Extract provided:
-------
Business & Economy

Improved energy efficiency could save equivalent to China’s demand

Copenhagen, Jun 8 (EFE).- An improvement in energy efficiency could lead to savings in global consumption by 2030 equivalent to China’s current annual demand, the International Energy Agency (IEA) said Wednesday.

Doubling the improvement of the current global rate of energy intensity – the ratio between energy consumption and gross domestic product (GDP) – from 2 percent to 4 percent a year could save 95 exajoules (EJ) of final energy consumption by the end of this decade compared with a pathway based on today’s policy settings, according to the new analysis, released at the IEA Global Conference on Energy Efficiency, held in Sonderborg in southern Denmark.

That saving would in turn reduce global CO2 emissions by an additional 5 billion tonnes a year by 2030, about a third of the efforts required for the world to reach net zero emissions by the middle of the century, the report added.

The improvement in efficiency would also result in savings in global spending on energy by the end of the decade.
-------
Your objective: Reproduce the passage of the energy efficiency article from "Doubling the improvement" up to and including "of the decade.".

Dataset entries
-------
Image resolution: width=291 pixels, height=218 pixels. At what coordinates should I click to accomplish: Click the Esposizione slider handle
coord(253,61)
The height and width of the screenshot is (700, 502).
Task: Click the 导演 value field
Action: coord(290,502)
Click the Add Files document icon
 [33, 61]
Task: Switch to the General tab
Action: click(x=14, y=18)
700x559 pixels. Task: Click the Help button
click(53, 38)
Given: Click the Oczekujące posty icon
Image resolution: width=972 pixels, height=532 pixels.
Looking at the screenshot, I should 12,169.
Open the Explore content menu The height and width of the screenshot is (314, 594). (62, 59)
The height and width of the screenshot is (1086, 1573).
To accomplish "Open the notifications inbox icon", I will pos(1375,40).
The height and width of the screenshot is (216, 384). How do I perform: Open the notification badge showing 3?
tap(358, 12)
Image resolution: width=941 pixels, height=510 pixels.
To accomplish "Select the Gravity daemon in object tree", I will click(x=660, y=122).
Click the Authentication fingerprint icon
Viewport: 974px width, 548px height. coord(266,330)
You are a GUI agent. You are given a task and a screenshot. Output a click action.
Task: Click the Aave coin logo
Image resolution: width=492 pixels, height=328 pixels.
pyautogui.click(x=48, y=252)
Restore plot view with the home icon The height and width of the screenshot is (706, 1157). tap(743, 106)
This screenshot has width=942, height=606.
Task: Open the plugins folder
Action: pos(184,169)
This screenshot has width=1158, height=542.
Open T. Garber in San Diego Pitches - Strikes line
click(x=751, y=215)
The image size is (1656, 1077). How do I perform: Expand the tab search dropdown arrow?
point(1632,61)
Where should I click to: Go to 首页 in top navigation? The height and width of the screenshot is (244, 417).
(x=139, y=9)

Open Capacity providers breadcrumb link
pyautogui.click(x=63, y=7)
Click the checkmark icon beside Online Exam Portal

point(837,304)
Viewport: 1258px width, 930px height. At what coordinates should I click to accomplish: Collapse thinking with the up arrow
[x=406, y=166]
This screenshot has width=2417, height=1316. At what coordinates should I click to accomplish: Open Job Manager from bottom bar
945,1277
-------
Full output:
Doubling the improvement of the current global rate of energy intensity – the ratio between energy consumption and gross domestic product (GDP) – from 2 percent to 4 percent a year could save 95 exajoules (EJ) of final energy consumption by the end of this decade compared with a pathway based on today’s policy settings, according to the new analysis, released at the IEA Global Conference on Energy Efficiency, held in Sonderborg in southern Denmark.

That saving would in turn reduce global CO2 emissions by an additional 5 billion tonnes a year by 2030, about a third of the efforts required for the world to reach net zero emissions by the middle of the century, the report added.

The improvement in efficiency would also result in savings in global spending on energy by the end of the decade.